By Laura Seymour
The month of Elul has begun, and it is a month to think and reflect on the past and on the future as we prepare for the new year. The rhythm of the Jewish year works well with our Texas academic year — now is the time we go back to school remembering the summer yet excited about another beginning.
This past week, I was teaching this text (one of my many favorites): Babylonian Talmud, Bava Kama 82a, a compilation of teachings of third-sixth century scholars in Babylonia, with the final redaction in the sixth and seventh centuries.
“ … It was taught: ‘And they went three days in the wilderness and found no water’ (Exodus 15:22). Those who interpret the law metaphorically explain that ‘water’ refers here to the Torah as it says: ‘Ho, everyone that thirsts, come to the water’ (Isaiah 55:1).
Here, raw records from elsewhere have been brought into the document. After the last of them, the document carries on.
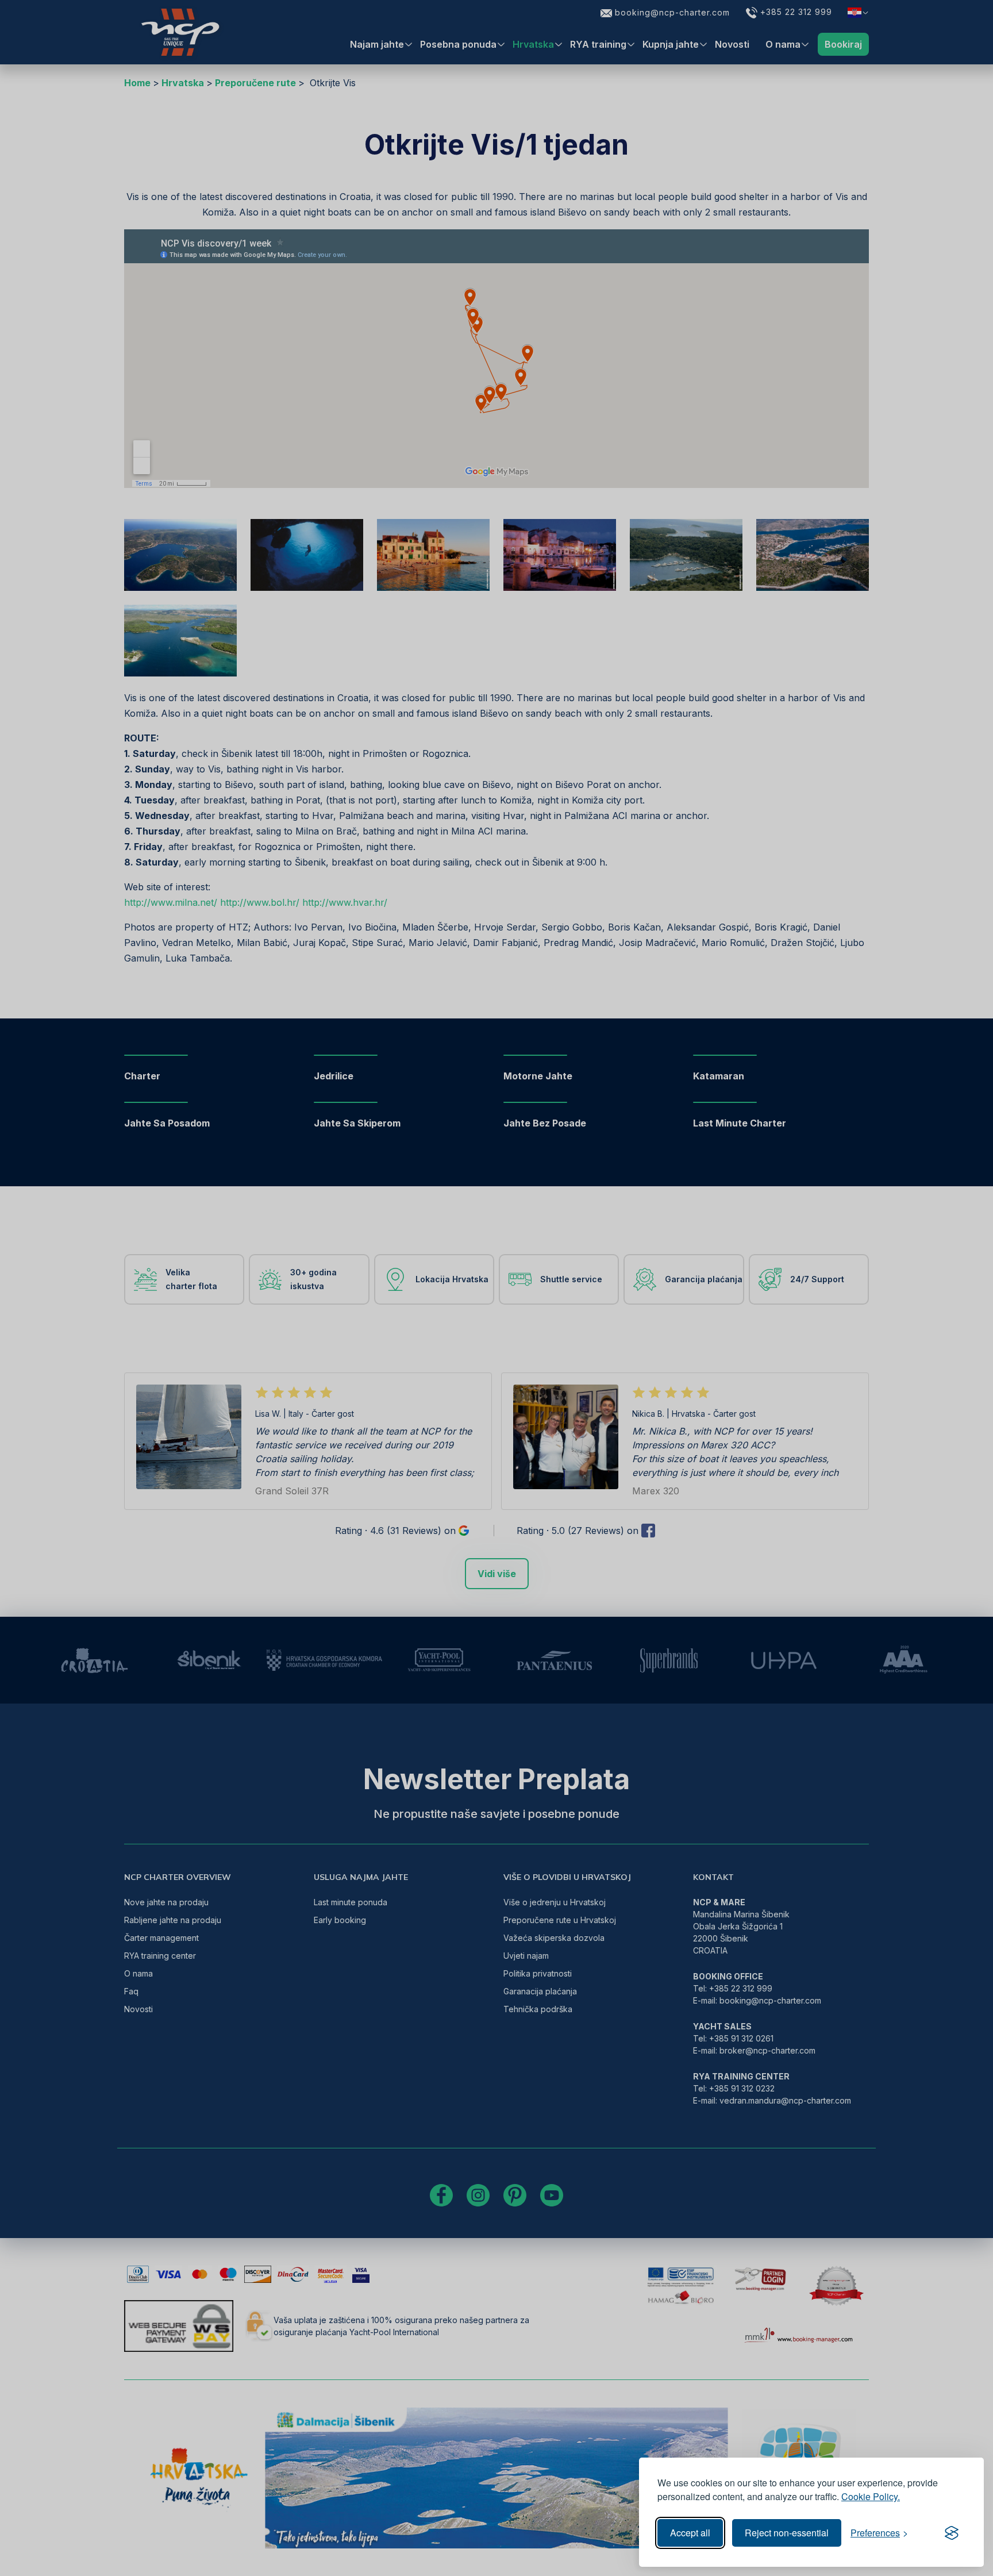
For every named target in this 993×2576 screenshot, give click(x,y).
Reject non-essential (787, 2532)
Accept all (690, 2532)
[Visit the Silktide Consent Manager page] (951, 2533)
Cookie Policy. (870, 2496)
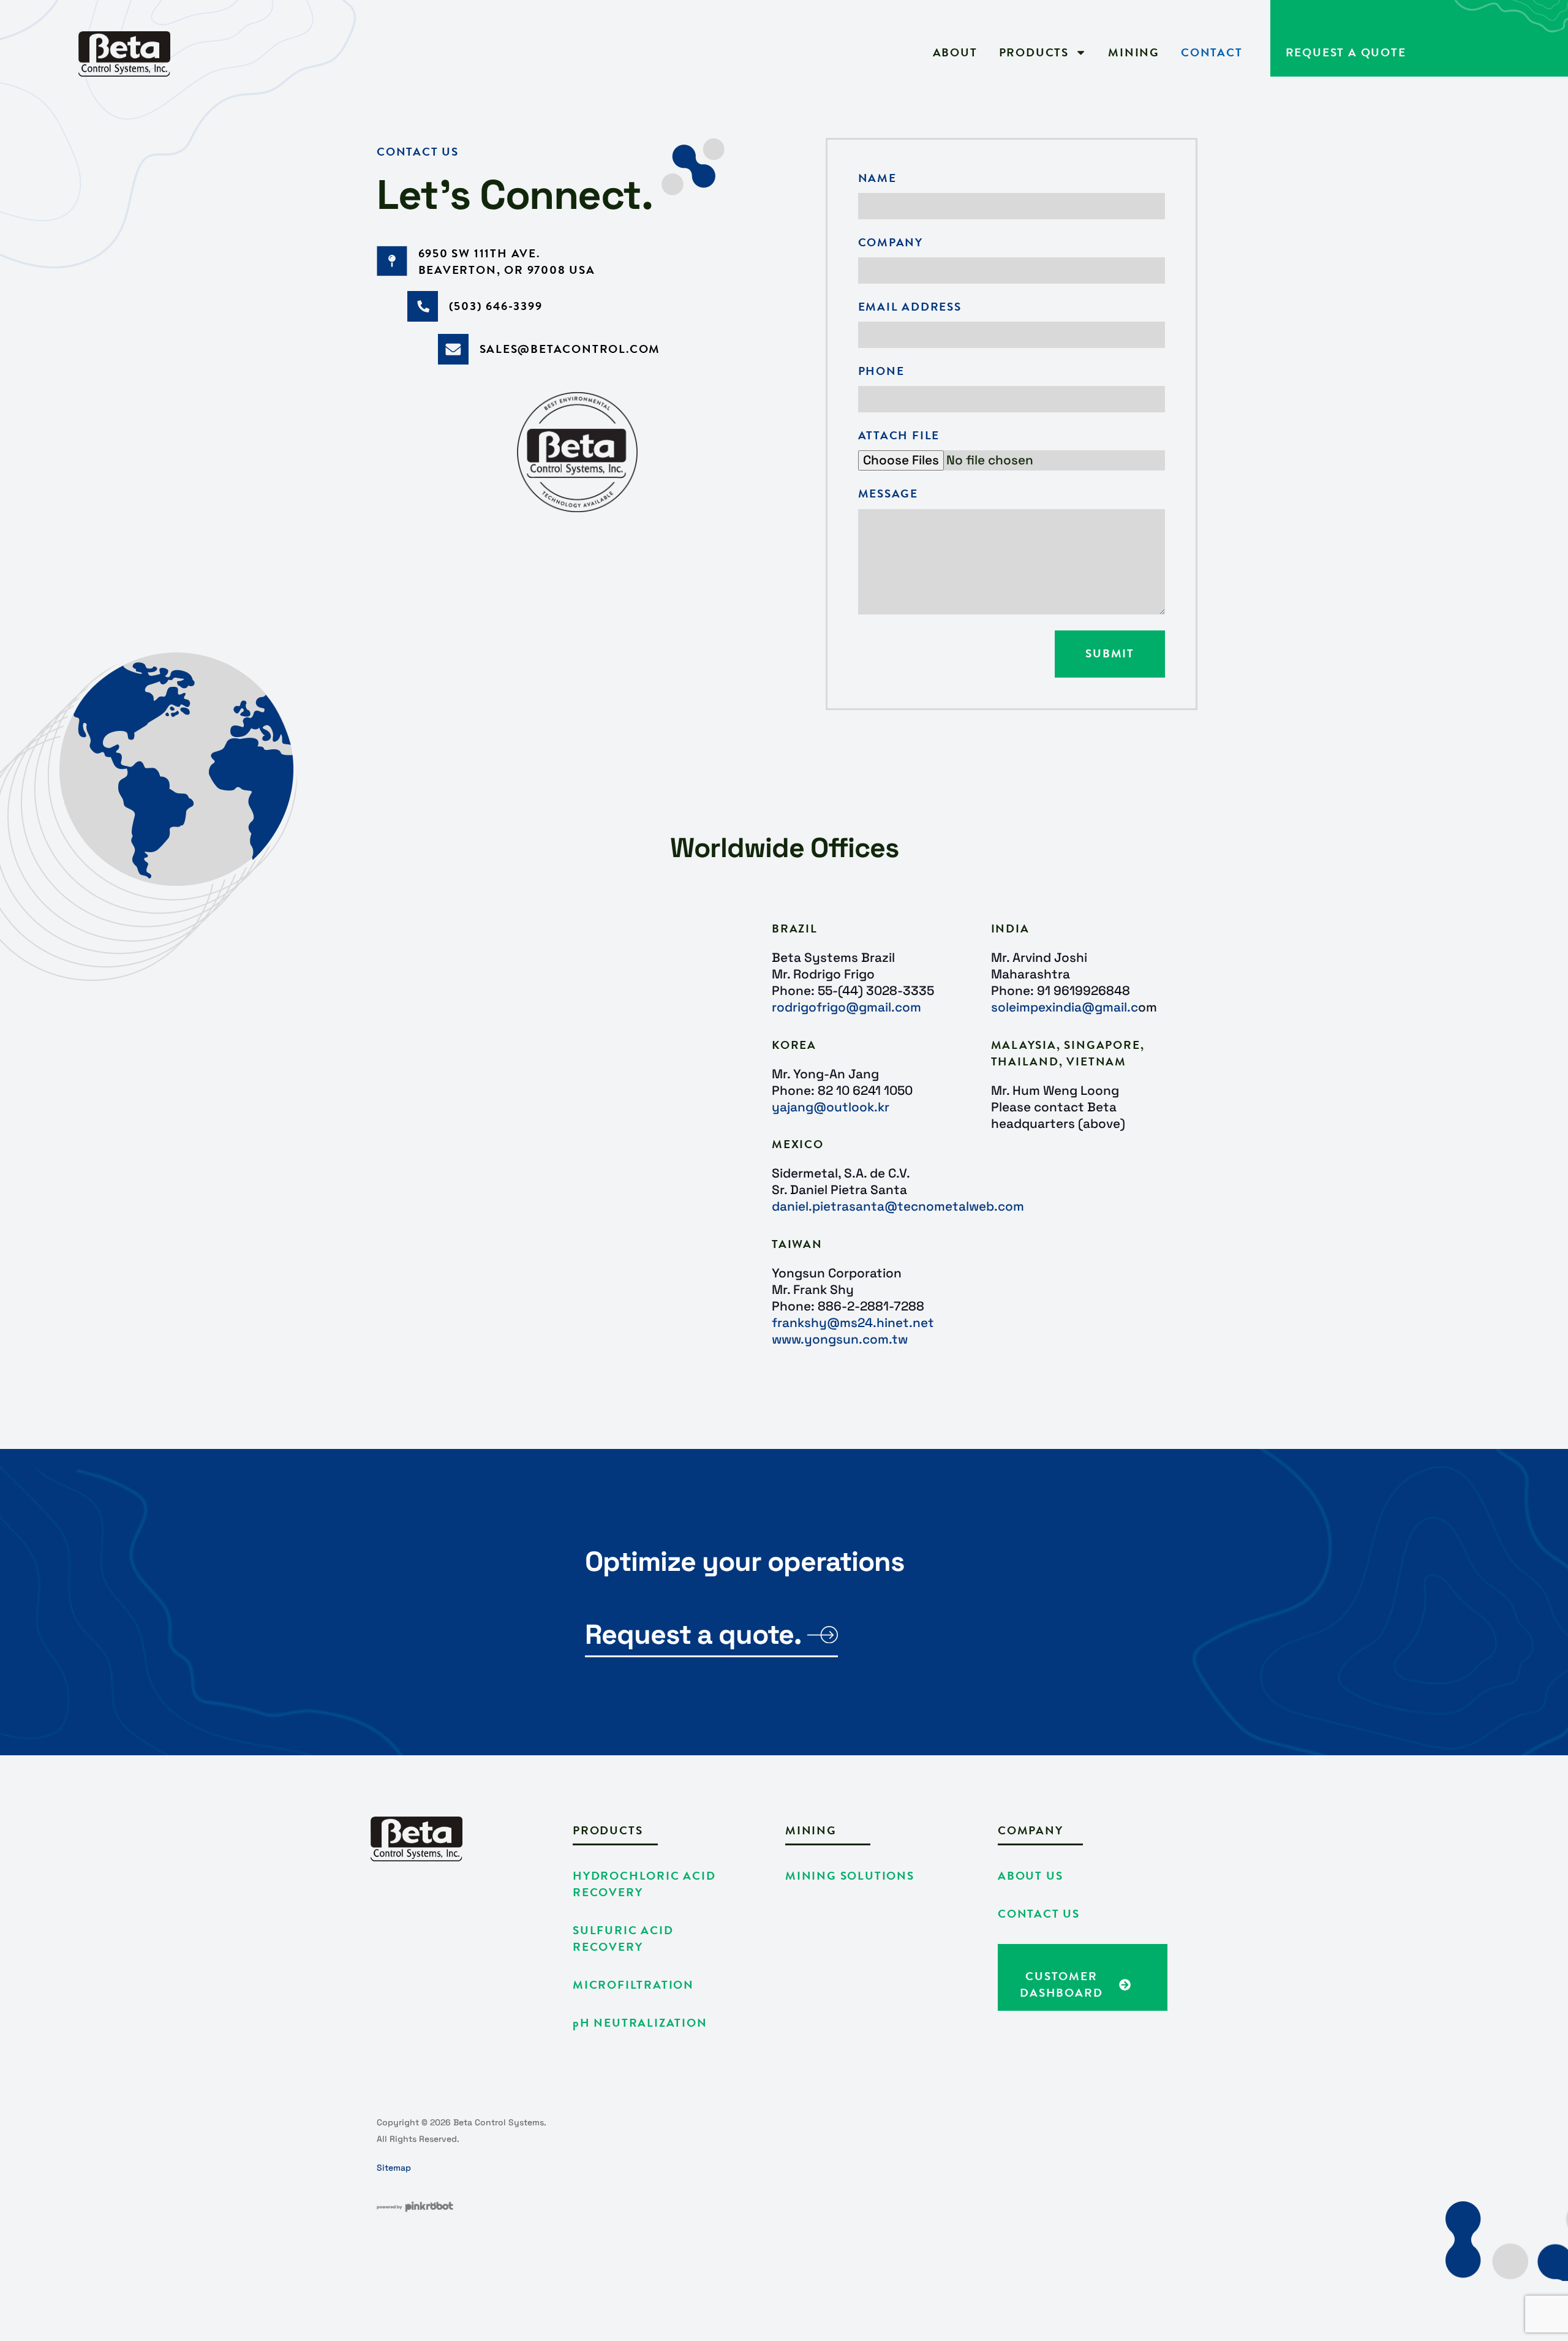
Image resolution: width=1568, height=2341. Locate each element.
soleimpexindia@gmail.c (1064, 1007)
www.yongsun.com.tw (840, 1339)
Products (1034, 52)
Since they had gone three days without Torah, they became exhausted.”
This is one interpretation used to explain why we read Torah on Mondays, Thursdays and Shabbat — we cannot go three days without water, without Torah. There are numerous texts comparing Torah to water — both being essential to life.
So how can we study Torah every day? Ideally, Torah study is to be done with a friend. You read together and learn together. Today, for better or worse, you can have a million friends who you never talk to but can learn with — the Internet has opened Jewish learning to anyone with a computer.
I start each day with email updates on Jewish philanthropy, Daf Yomi (a page of Talmud) and “Jewish Ideas Daily.” Sometimes I spend five minutes, sometimes longer and, yes, sometimes shorter, but there is something that works better than caffeine, and that is stimulating your mind with new ideas.
Can you afford five minutes a day for Jewish learning? Can you afford not to? Both the ancient rabbis and the psychologists today remind us that learning new things keeps our brains growing instead of connections dying.
Learning specifically Jewish is good but even the ancient rabbis knew we had to live in the world — in fact in the old days, rabbis had day jobs just like we do. Learning Torah means learning life — everything is in it.
During this month of Elul, as we prepare for the new year, think about what you are going to learn this year. It could be a subject you’ve always wondered about, it could be learning to play mah jongg, it could be tennis (combine the physical with the mental).
Don’t stop learning — it is as important as water.
Laura Seymour is director of youth and camping services at the Aaron Family Jewish Community Center.